I’m a firm believer that the key to customer success is in the manufacturing of a customer experience. So we asked ourselves, “What can we do for three days that will have the biggest impact on what we can build in the future and what will have the biggest impact on the customers?” What we found is that by defining the new user experience and manufacturing a positive experience, we can free up our time to focus on larger projects and we would be creating the collateral needed to build on our adoption efforts in the future.
In the weeks leading up to our dark days, we met with our Product team to understand their vision for the remainder of the year and we created one heck of a plan in Clickup. These days weren’t about workshopping and brainstorming ideas. We set out to have our heads down for three full days of undistracted production and execution.
And we couldn’t have done it without the help of our Product Support and Account Management teams. They were there to pick up the slack over those three days. Our Customer Success team had emails forwarded directly to the Product Support team so we could feel confident unplugging and know that our customers were being taken care of in our absence. It was critical to have this transfer of ownership and customer care.
In return, we made a commitment to our Product and Support Teams: we will emerge from our dark days with the resources and collateral needed to improve the customer experience, thereby reducing Support issues and creating opportunity for increased product adoption.
The work we did over those three days ignited a fire within the team. We were inspired by the possibilities that laid before us once we’d had an opportunity to feel “caught up.” Dear reader, if you’ve ever worked in customer success or in the tech world, you’ll know exactly what I mean.
In three days we laid the groundwork for what had previously felt like pie in the sky goals. We built email campaigns, in-app walkthroughs, and supporting Help Center content built, and were ready to manufacture a full new user experience for both our general audience, as well as our more unique strategic customers. And we did. Over the course of ten days following our dark days time, we took an opportunity to consult other teams on our work and finalize our initiative.
Last week I had the opportunity to share the full new user experience at a company-wide Town Hall and since then, many new ideas have been suggested so that we might further manufacture a positive experience for our customers.
The dark days allowed the Customer Success team to dedicate our full attention to projects that affect the new user experience as a Buildout customer. It also allowed us to make huge strides in improving our workflows and processes that ultimately impact our customer experience.
Lessons learned from our dark days:
You don’t have to wait for the busy season to end or for things to “cool down” to take a page out of our book. And, in fact, you shouldn’t. That day will likely never come, especially if you don’t take steps to operationalize your customer experience. When I first broached the subject of removing my team from our customers’ and colleagues’ reach for three days with my manager, I held my breath. NO WAY she’s going to go for it. But I was wrong. The need and the outcomes were clear. And I’m happy to say that after three days, the world did not come to a grinding halt. And again, that’s very much because of the work our colleagues did to cover for us during that time.

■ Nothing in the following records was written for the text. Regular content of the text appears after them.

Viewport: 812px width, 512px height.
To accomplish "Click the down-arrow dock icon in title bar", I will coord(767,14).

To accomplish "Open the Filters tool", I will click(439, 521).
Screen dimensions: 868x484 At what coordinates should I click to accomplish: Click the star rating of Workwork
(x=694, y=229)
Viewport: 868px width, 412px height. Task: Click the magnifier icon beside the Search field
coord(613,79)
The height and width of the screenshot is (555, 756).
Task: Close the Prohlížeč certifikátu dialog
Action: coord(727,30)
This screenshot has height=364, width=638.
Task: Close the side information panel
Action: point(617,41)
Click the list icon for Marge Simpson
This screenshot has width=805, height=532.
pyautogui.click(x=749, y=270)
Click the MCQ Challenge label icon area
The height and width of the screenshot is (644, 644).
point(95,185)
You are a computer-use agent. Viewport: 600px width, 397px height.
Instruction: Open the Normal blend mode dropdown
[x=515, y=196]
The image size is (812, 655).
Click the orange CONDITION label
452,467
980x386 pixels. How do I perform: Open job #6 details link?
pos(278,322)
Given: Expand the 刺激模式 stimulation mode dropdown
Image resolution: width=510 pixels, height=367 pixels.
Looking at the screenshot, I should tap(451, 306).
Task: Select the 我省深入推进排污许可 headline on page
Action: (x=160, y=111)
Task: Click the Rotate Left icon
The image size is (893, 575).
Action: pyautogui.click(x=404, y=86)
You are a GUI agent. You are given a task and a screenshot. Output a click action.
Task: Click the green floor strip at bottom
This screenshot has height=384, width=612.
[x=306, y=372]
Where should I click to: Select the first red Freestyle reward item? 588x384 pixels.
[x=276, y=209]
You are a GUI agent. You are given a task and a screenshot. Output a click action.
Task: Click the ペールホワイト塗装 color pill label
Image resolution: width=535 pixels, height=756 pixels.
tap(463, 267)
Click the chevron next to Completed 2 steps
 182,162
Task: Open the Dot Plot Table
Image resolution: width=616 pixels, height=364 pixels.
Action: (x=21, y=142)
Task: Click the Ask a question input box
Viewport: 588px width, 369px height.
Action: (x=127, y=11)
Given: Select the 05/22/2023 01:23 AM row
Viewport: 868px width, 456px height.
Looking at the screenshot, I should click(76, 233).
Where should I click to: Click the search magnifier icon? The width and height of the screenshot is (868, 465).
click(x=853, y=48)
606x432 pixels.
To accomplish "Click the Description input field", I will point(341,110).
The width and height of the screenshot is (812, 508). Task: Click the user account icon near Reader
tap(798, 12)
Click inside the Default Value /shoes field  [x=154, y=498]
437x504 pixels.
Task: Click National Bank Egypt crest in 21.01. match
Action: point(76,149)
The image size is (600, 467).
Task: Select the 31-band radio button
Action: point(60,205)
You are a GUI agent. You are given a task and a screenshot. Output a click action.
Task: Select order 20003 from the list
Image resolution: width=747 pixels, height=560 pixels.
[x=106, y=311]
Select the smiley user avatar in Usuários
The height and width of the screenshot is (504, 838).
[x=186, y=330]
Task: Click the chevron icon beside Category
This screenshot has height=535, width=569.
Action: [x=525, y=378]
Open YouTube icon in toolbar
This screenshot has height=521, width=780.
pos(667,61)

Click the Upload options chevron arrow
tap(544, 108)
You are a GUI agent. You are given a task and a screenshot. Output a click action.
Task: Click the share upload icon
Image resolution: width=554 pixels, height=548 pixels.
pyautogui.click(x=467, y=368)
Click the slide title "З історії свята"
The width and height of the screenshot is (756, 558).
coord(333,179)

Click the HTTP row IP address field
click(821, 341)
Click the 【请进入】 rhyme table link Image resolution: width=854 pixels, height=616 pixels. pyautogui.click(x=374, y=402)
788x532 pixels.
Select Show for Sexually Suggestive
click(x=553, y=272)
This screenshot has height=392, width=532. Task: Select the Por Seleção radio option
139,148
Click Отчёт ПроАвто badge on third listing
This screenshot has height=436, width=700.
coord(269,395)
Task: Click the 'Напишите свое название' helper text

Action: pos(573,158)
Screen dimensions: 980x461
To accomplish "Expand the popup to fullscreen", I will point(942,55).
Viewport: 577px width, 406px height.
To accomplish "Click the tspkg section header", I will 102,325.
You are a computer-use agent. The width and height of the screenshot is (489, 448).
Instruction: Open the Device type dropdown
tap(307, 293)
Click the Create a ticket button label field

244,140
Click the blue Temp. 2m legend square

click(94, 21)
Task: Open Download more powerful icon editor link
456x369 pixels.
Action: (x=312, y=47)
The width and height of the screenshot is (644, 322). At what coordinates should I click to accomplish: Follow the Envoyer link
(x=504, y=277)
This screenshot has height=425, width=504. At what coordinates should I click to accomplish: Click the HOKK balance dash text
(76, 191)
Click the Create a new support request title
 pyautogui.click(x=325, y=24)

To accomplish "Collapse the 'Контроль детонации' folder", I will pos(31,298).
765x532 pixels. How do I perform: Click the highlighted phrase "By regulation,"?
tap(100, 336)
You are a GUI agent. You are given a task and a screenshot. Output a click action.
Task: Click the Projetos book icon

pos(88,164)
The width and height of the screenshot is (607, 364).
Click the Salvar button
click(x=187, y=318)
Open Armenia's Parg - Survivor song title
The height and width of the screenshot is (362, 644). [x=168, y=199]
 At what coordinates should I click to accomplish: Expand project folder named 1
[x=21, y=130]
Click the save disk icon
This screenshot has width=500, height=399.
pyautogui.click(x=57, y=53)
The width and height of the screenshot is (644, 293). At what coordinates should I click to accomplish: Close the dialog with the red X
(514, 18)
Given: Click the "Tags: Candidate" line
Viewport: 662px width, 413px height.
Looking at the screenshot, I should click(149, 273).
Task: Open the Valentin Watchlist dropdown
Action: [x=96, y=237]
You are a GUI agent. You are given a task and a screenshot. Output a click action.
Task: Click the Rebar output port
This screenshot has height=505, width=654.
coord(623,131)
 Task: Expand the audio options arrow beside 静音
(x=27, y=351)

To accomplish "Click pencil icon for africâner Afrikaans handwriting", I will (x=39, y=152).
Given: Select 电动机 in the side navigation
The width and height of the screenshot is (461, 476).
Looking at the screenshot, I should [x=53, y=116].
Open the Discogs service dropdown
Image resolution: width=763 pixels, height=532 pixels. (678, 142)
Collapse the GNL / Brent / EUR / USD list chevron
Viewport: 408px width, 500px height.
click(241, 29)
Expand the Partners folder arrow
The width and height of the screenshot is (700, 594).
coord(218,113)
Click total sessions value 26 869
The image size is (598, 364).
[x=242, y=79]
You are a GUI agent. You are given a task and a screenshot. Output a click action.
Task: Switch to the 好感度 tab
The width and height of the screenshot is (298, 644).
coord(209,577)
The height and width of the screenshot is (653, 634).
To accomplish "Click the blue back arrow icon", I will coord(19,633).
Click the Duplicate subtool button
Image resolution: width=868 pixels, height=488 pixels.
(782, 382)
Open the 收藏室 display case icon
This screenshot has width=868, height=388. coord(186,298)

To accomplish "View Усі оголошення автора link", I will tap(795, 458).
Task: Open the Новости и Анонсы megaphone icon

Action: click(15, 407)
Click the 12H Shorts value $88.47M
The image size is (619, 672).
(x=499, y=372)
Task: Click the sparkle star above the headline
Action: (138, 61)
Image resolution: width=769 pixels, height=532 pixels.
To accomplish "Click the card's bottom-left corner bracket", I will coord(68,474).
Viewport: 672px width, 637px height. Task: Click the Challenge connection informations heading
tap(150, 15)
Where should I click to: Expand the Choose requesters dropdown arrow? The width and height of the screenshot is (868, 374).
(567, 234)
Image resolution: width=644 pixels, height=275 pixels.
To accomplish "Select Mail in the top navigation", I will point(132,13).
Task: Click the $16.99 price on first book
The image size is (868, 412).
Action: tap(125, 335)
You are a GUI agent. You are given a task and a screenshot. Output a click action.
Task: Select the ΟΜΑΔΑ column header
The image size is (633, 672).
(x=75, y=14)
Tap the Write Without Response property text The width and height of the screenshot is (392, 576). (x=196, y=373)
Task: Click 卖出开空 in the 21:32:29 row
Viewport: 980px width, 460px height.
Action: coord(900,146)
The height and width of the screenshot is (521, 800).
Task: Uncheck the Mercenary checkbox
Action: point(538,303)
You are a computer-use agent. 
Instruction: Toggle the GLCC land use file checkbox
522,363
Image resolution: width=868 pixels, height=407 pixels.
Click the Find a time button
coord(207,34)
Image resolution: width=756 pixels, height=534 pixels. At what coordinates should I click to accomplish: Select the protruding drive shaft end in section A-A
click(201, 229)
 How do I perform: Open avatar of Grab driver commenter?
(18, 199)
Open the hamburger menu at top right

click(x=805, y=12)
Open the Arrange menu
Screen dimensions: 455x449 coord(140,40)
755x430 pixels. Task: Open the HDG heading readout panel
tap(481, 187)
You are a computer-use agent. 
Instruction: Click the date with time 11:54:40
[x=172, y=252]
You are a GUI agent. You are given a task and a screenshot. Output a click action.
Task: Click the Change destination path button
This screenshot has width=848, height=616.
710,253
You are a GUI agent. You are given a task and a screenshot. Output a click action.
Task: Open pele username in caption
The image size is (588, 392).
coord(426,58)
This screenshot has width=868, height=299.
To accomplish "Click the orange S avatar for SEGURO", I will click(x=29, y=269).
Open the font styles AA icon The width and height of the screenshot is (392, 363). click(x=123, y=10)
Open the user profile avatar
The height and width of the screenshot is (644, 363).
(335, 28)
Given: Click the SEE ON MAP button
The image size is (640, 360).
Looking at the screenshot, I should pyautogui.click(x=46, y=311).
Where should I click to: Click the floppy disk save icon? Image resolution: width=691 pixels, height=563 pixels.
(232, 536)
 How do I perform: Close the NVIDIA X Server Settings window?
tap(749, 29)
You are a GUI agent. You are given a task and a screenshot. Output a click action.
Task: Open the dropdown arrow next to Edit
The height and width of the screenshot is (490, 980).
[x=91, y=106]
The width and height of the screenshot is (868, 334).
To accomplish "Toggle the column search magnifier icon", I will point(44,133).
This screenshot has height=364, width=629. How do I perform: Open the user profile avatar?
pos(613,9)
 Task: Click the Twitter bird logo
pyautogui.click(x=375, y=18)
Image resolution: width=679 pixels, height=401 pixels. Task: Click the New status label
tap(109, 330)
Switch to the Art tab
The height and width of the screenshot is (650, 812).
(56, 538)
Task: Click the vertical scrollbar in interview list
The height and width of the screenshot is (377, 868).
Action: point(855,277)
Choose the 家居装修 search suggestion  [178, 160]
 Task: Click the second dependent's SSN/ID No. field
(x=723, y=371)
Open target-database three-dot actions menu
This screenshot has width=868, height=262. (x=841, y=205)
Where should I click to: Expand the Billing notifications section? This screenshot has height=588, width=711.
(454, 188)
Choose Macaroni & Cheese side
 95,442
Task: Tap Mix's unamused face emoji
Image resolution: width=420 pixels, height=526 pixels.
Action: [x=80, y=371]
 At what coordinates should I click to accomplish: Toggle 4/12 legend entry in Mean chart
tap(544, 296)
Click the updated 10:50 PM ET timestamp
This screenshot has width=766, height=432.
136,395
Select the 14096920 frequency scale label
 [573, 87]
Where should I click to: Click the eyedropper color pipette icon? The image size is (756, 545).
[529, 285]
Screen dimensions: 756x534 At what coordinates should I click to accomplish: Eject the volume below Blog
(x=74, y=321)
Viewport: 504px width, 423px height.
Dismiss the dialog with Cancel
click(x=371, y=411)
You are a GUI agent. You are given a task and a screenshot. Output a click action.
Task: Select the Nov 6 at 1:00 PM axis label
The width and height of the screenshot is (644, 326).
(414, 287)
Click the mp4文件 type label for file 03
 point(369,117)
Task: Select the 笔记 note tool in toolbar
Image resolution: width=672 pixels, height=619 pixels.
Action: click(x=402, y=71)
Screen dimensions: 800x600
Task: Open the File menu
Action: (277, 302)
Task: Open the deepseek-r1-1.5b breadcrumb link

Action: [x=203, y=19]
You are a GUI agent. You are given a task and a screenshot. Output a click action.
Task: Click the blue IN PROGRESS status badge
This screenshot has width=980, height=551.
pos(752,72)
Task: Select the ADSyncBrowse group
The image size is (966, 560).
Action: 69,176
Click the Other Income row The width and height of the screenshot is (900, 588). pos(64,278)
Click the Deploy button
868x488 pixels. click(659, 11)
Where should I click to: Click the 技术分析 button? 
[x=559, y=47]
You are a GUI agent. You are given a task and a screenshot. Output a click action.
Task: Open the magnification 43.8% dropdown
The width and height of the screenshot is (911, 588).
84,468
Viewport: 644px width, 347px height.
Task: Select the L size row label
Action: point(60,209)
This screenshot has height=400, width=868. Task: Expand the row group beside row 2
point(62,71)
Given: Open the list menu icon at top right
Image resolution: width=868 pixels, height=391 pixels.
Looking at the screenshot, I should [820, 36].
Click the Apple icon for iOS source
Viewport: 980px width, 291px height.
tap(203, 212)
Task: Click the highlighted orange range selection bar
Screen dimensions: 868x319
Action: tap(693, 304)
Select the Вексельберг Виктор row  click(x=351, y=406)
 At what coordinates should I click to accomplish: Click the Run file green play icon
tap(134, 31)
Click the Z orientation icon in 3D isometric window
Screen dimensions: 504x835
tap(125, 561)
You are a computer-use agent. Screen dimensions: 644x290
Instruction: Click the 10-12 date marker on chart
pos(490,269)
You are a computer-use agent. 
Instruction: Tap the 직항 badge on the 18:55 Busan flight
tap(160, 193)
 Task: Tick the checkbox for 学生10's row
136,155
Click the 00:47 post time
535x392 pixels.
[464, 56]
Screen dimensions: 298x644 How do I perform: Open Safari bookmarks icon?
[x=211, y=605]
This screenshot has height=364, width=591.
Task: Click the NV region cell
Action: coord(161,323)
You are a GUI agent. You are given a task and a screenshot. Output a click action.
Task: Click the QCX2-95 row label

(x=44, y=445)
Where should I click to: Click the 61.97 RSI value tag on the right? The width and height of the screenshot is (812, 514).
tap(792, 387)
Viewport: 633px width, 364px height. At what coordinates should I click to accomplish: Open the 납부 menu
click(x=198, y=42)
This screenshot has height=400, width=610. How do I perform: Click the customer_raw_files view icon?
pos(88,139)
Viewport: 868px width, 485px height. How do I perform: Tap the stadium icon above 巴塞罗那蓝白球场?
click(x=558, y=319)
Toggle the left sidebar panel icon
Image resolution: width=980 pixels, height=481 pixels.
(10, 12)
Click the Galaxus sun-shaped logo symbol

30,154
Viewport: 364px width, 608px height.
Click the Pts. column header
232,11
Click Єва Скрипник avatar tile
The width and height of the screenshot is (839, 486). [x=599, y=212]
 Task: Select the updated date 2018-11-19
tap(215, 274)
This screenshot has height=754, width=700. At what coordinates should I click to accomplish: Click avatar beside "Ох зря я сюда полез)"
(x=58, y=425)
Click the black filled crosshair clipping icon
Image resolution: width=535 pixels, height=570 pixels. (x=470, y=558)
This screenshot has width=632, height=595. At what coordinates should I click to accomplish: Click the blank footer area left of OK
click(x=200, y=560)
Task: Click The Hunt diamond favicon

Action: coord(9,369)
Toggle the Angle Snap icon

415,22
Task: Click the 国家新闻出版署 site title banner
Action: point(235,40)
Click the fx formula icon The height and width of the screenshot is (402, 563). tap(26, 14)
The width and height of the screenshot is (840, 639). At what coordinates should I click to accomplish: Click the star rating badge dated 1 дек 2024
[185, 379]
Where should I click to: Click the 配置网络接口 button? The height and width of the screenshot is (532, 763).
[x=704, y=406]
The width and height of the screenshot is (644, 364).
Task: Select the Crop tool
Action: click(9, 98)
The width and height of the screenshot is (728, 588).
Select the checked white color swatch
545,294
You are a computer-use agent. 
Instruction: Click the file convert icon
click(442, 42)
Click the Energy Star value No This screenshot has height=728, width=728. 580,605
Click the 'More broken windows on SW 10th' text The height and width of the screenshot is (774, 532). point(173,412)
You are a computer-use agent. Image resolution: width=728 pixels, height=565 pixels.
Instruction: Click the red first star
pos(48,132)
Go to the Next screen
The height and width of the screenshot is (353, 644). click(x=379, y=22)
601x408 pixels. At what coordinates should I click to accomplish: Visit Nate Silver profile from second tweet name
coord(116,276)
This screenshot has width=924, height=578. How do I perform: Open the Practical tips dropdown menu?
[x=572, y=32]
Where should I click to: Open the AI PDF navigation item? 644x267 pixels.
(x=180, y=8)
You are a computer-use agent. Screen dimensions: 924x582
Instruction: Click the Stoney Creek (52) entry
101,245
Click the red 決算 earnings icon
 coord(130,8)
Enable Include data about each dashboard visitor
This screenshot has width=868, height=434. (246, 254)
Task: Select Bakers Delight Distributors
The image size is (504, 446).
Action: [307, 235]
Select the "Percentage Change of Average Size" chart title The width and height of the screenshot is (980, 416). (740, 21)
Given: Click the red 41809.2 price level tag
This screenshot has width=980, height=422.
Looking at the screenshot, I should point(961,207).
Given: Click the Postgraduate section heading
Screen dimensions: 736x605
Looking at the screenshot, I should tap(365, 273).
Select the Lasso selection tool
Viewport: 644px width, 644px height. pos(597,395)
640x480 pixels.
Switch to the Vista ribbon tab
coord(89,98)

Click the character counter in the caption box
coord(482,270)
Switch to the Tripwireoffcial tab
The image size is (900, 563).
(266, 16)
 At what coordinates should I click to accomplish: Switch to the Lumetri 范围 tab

In the weeks leading up to our dark days, we identified opportunities to improve the customer experience and free up our time for more valuable work and found ourselves limited by thinking only of what could improve our customer experience, as it is today. You’ve probably said something similar to yourself about your own team’s work – “If only we had this ONE thing, it would be better.” That thing, big or small, is important to recognize, but it can limit your ideas if you’re not careful. Does that one thing matter if you were to totally rethink what the customer experience could and should be?
Instead, zoom out to imagine what the ideal customer experience could look like. Is manufacturing that customer experience within your control? What would it take to get there? Zoom in on the opportunities to build that customer experience, while addressing the now.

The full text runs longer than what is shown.